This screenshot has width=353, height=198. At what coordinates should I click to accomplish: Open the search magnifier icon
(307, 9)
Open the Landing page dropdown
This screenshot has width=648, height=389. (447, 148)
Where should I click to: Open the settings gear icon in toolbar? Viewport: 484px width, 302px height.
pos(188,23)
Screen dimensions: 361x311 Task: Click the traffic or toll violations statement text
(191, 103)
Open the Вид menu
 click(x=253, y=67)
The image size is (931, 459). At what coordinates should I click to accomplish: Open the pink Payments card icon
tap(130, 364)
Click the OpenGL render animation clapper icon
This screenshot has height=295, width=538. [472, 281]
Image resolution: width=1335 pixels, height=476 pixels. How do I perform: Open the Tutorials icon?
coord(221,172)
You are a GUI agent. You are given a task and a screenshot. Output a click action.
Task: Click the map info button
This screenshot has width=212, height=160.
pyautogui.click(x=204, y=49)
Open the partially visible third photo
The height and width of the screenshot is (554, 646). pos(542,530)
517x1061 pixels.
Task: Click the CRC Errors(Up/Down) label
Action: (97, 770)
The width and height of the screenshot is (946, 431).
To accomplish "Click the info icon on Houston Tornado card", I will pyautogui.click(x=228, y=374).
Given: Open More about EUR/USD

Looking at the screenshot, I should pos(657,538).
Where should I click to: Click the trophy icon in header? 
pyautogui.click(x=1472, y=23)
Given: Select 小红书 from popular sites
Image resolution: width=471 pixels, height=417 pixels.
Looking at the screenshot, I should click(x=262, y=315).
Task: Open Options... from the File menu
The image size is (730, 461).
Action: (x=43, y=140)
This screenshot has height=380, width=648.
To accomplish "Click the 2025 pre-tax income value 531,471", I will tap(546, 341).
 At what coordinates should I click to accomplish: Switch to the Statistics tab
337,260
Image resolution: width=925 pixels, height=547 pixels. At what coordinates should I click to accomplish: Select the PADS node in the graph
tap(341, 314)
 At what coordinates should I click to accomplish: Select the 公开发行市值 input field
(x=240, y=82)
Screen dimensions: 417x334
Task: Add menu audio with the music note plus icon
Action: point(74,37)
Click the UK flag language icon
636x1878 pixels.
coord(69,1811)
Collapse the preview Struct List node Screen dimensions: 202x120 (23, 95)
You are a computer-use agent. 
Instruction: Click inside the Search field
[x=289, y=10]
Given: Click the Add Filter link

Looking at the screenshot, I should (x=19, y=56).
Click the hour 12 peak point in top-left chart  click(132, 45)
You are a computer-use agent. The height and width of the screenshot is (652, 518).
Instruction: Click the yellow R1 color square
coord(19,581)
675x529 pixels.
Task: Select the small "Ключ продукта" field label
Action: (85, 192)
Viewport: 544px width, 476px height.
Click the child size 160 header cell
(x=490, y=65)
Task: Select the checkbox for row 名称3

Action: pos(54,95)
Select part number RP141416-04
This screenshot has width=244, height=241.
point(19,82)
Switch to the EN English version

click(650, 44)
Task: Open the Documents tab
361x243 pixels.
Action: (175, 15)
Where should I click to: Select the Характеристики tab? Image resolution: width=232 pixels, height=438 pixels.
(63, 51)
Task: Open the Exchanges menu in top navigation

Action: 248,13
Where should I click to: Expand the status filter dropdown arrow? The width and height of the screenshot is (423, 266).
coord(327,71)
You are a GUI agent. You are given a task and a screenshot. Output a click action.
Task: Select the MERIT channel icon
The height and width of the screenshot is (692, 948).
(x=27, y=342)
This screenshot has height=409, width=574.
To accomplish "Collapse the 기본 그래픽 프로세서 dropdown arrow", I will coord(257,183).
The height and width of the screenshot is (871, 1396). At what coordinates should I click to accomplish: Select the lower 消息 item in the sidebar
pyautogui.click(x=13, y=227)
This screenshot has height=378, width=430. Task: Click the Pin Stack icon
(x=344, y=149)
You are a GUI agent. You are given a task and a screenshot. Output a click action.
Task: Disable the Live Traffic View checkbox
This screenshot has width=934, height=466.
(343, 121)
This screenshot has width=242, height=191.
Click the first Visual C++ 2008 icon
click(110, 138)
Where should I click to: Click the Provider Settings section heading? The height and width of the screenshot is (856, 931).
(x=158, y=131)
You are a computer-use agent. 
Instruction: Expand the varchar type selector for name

Your objective: In the records above, find each line with the word "info" and copy it out.

Result below:
Task: Click the map info button
To accomplish "Click the info icon on Houston Tornado card", I will pyautogui.click(x=228, y=374).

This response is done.